WKHY
- Lafayette, Indiana; United States;
- Broadcast area: Lafayette metropolitan area
- Frequency: 93.5 MHz
- Branding: 93.5 KHY

Programming
- Format: Active rock

Ownership
- Owner: Saga Communications; (Saga Communications, LLC);
- Sister stations: WASK; WASK-FM; WKOA; WXXB;

History
- First air date: 1970
- Former call signs: WXUS (1970–1987)
- Former frequencies: 92.7 MHz (1970–1987)
- Call sign meaning: We play the Klassic Hits just for You! (former format)

Technical information
- Licensing authority: FCC
- Facility ID: 63185
- Class: A
- ERP: 6,000 watts
- HAAT: 75 meters (246 ft)

Links
- Public license information: Public file; LMS;
- Webcast: Listen live
- Website: wkhy.com

= WKHY =

Radio station in Lafayette, Indiana

WKHY (93.5 FM, "93.5 KHY") is a commercial radio station in Lafayette, Indiana, United States. Owned by Saga Communications, the station features an active rock format, with studios located at 3575 McCarty Lane in Lafayette, Indiana.

==History==
WKHY was originally WXUS, a radio station located at 92.7 MHz on the FM dial. The station originally carried religious/inspirational programming until the station was sold to a secular broadcaster. The format then became adult contemporary as "US 93". In addition to the AC format, the station also carried some religious programming during the late night/early morning hours to fulfill their license requirements (this continued until the station moved frequencies). In the mid-1980s, the AC format was dropped in favor of album-oriented rock. The station continued to call themselves "US 93". In the late 1980s, the station moved to 93.5 MHz as a result of a frequency reassignment which affected many stations in the 92-94 MHz band throughout North-central Indiana and East-central Illinois. Shortly after the switch, despite high ratings, the station flipped its format to classic hits due to a lack of advertising. A contest was then launched to pick the new callsign for the station. The winner chose WKHY, meaning "We play the Klassic Hits just for You!", which remain on 93.5 to this day.
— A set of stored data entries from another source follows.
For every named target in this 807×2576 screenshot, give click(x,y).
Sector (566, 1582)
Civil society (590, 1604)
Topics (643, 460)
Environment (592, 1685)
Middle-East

Classic hits remained on the station through the early 1990s when the station segued to classic rock. WKHY would also tweak its on-air branding to "93-5 KHY". In 1996, Artistic Media Partners' fledgling country music outlet, WGBD, switched to a modern rock format giving WKHY a direct competitor. Both stations fared well with KHY winning mainly the upper end of their target demo and WGBD winning the younger end, according to Arbitron. In 2001, WGBD flipped to classic rock and now competes with WKHY for the older male demographic. KHY maintained their AOR format and, to this day, continue to be a ratings winner for males 18–49.

Due to the recent format change of WSHP, WKHY now airs Bob and Tom in the Lafayette area.

Logo under former slogan

Schurz Communications announced on September 14, 2015, that it would exit broadcasting and sell its television and radio stations, including WKHY, to Gray Television for $442.5 million. Though Gray initially intended to keep Schurz' radio stations, on November 2, it announced that Neuhoff Communications would acquire WKHY and Schurz' other Lafayette radio stations for $8 million.

On February 13, 2024, Neuhoff Communications sold its Lafayette radio cluster to Saga Communications for $5.3 million.